Collected data entries
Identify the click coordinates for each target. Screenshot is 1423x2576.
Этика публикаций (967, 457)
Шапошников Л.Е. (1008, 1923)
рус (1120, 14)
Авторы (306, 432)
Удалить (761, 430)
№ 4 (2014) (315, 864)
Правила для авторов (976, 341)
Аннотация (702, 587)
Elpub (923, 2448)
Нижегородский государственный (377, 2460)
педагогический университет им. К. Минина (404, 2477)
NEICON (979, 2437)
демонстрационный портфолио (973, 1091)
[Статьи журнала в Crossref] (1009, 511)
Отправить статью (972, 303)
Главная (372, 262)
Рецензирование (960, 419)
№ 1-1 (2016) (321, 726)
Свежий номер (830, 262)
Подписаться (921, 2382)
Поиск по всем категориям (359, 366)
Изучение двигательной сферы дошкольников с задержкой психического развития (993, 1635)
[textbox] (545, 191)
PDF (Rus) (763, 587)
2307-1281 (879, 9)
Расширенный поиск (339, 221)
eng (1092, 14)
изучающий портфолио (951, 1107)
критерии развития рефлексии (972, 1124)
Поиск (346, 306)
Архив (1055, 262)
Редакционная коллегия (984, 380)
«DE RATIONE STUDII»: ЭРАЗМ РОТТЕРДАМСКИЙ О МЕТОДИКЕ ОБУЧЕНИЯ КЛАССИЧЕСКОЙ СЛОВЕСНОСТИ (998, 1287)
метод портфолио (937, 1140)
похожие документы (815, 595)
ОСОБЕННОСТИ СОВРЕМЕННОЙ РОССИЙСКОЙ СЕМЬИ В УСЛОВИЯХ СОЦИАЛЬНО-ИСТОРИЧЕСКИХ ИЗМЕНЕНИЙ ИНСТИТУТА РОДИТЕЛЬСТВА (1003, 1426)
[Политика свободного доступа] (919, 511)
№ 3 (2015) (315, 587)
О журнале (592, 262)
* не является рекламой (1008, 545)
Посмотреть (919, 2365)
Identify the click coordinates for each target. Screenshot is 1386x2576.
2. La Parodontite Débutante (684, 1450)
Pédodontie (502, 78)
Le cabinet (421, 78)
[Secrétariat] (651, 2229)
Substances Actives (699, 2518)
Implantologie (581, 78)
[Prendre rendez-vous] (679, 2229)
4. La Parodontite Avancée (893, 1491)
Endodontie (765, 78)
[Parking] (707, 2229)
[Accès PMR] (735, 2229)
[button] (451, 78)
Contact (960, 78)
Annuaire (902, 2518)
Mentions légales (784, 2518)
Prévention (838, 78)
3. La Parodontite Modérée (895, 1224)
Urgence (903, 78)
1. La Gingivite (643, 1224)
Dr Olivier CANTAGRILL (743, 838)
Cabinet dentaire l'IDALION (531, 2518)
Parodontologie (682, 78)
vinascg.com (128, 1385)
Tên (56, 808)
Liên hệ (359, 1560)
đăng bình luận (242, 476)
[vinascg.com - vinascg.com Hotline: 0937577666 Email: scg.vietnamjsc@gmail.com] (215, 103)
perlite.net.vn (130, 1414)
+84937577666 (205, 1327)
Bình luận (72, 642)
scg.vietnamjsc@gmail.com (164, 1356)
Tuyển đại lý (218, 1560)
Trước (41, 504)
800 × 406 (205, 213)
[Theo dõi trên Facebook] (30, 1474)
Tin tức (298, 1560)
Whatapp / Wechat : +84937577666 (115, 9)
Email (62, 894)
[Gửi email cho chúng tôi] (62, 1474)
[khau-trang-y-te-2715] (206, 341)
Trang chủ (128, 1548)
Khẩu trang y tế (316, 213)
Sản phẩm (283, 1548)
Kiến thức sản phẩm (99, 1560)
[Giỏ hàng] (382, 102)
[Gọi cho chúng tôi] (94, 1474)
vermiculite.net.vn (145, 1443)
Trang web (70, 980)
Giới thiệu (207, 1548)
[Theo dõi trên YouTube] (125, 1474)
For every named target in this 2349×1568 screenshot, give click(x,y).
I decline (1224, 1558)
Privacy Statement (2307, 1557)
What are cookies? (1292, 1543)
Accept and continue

> _DESCRIPTION OF THE TASK_:
Reprint the entries above in full, exactly as they are.

> _RESULT FOR THIS EXERCISE_:
Identify the click coordinates for each target. Screenshot is 1423x2576.
Этика публикаций (967, 457)
Шапошников Л.Е. (1008, 1923)
рус (1120, 14)
Авторы (306, 432)
Удалить (761, 430)
№ 4 (2014) (315, 864)
Правила для авторов (976, 341)
Аннотация (702, 587)
Elpub (923, 2448)
Нижегородский государственный (377, 2460)
педагогический университет им. К. Минина (404, 2477)
NEICON (979, 2437)
демонстрационный портфолио (973, 1091)
[Статьи журнала в Crossref] (1009, 511)
Отправить статью (972, 303)
Главная (372, 262)
Рецензирование (960, 419)
№ 1-1 (2016) (321, 726)
Свежий номер (830, 262)
Подписаться (921, 2382)
Поиск по всем категориям (359, 366)
Изучение двигательной сферы дошкольников с задержкой психического развития (993, 1635)
[textbox] (545, 191)
PDF (Rus) (763, 587)
2307-1281 (879, 9)
Расширенный поиск (339, 221)
eng (1092, 14)
изучающий портфолио (951, 1107)
критерии развития рефлексии (972, 1124)
Поиск (346, 306)
Архив (1055, 262)
Редакционная коллегия (984, 380)
«DE RATIONE STUDII»: ЭРАЗМ РОТТЕРДАМСКИЙ О МЕТОДИКЕ ОБУЧЕНИЯ КЛАССИЧЕСКОЙ СЛОВЕСНОСТИ (998, 1287)
метод портфолио (937, 1140)
похожие документы (815, 595)
ОСОБЕННОСТИ СОВРЕМЕННОЙ РОССИЙСКОЙ СЕМЬИ В УСЛОВИЯХ СОЦИАЛЬНО-ИСТОРИЧЕСКИХ ИЗМЕНЕНИЙ ИНСТИТУТА РОДИТЕЛЬСТВА (1003, 1426)
[Политика свободного доступа] (919, 511)
№ 3 (2015) (315, 587)
О журнале (592, 262)
* не является рекламой (1008, 545)
Посмотреть (919, 2365)
Identify the click coordinates for each target. Screenshot is 1386x2576.
2. La Parodontite Débutante (684, 1450)
Pédodontie (502, 78)
Le cabinet (421, 78)
[Secrétariat] (651, 2229)
Substances Actives (699, 2518)
Implantologie (581, 78)
[Prendre rendez-vous] (679, 2229)
4. La Parodontite Avancée (893, 1491)
Endodontie (765, 78)
[Parking] (707, 2229)
[Accès PMR] (735, 2229)
[button] (451, 78)
Contact (960, 78)
Annuaire (902, 2518)
Mentions légales (784, 2518)
Prévention (838, 78)
3. La Parodontite Modérée (895, 1224)
Urgence (903, 78)
1. La Gingivite (643, 1224)
Dr Olivier CANTAGRILL (743, 838)
Cabinet dentaire l'IDALION (531, 2518)
Parodontologie (682, 78)
vinascg.com (128, 1385)
Tên (56, 808)
Liên hệ (359, 1560)
đăng bình luận (242, 476)
[vinascg.com - vinascg.com Hotline: 0937577666 Email: scg.vietnamjsc@gmail.com] (215, 103)
perlite.net.vn (130, 1414)
+84937577666 (205, 1327)
Bình luận (72, 642)
scg.vietnamjsc@gmail.com (164, 1356)
Tuyển đại lý (218, 1560)
Trước (41, 504)
800 × 406 (205, 213)
[Theo dõi trên Facebook] (30, 1474)
Tin tức (298, 1560)
Whatapp / Wechat : +84937577666 (115, 9)
Email (62, 894)
[Gửi email cho chúng tôi] (62, 1474)
[khau-trang-y-te-2715] (206, 341)
Trang chủ (128, 1548)
Khẩu trang y tế (316, 213)
Sản phẩm (283, 1548)
Kiến thức sản phẩm (99, 1560)
[Giỏ hàng] (382, 102)
[Gọi cho chúng tôi] (94, 1474)
vermiculite.net.vn (145, 1443)
Trang web (70, 980)
Giới thiệu (207, 1548)
[Theo dõi trên YouTube] (125, 1474)
For every named target in this 2349×1568 screenshot, give click(x,y).
I decline (1224, 1558)
Privacy Statement (2307, 1557)
What are cookies? (1292, 1543)
Accept and continue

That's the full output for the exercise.